It annoys me when transparently partisan people put forth arguments and charts that supposedly show unbiased data, but in fact show a fully skewed view of the issue at hand. In the context of an argument about how both major U.S. nominees for president were largely similar, policy-wise--and that Bernie Sanders (or a third party candidate) was distinctly different--I was confronted by a chart of this particular type, and it seemed so illogical (and presented without provenance) that I had to create my own, based on the most nonpartisan data I could find.
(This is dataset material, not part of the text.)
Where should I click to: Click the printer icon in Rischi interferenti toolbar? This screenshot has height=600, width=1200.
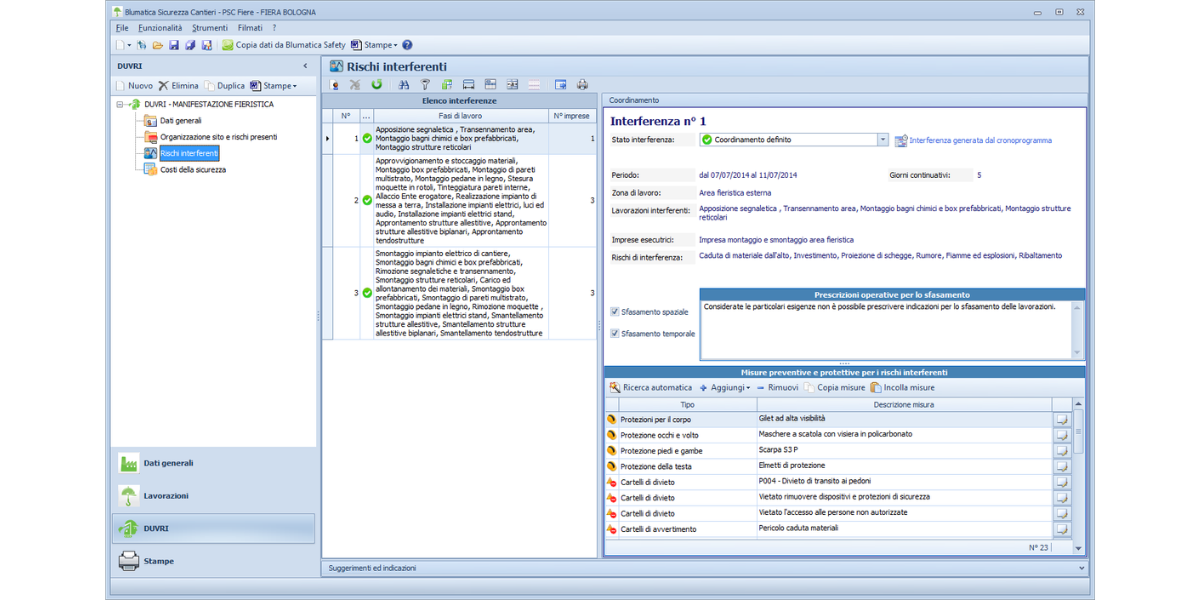pyautogui.click(x=583, y=85)
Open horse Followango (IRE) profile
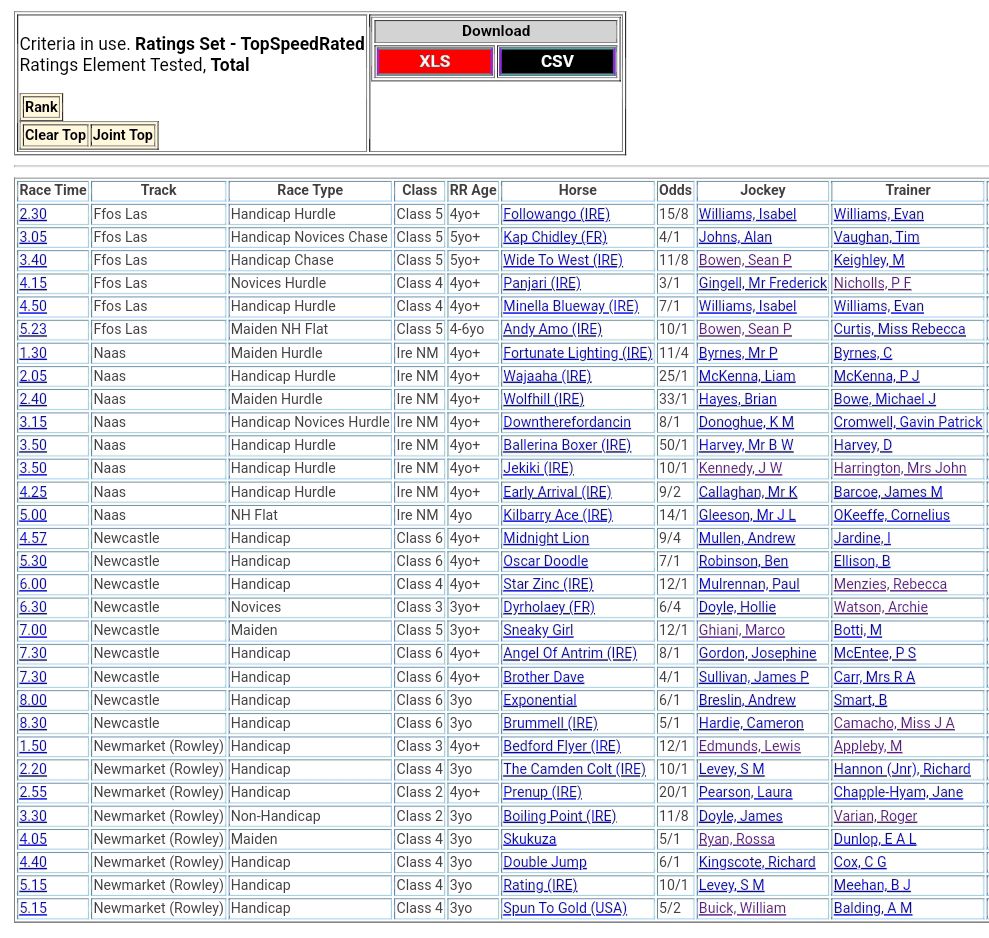 tap(556, 214)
The chart above shows the favorability and liberal-to-conservative rankings of all 2016 primary contenders, plus Gary Johnson and Jill Stein (the two most well-known third-party candidates) The interactive is here, but there's really nothing particularly interactive about it. I'd link to, or show, the chart that kicked off this effort, but the guy who posted it has since taken down the entire thread. (I can tell you that I determined after some research that it was the "political compass," a chart type widely suspected to be created and promoted by a Libertarian political commentator in the U.K. Not a non-partisan chart, but also not completely congruent to the one I was able to create from outside data. However, I felt that including popularity as one axis would demonstrate the point equally well: Sanders is very close, ideologically, to Clinton, and far from Trump--only their popularity marks are different.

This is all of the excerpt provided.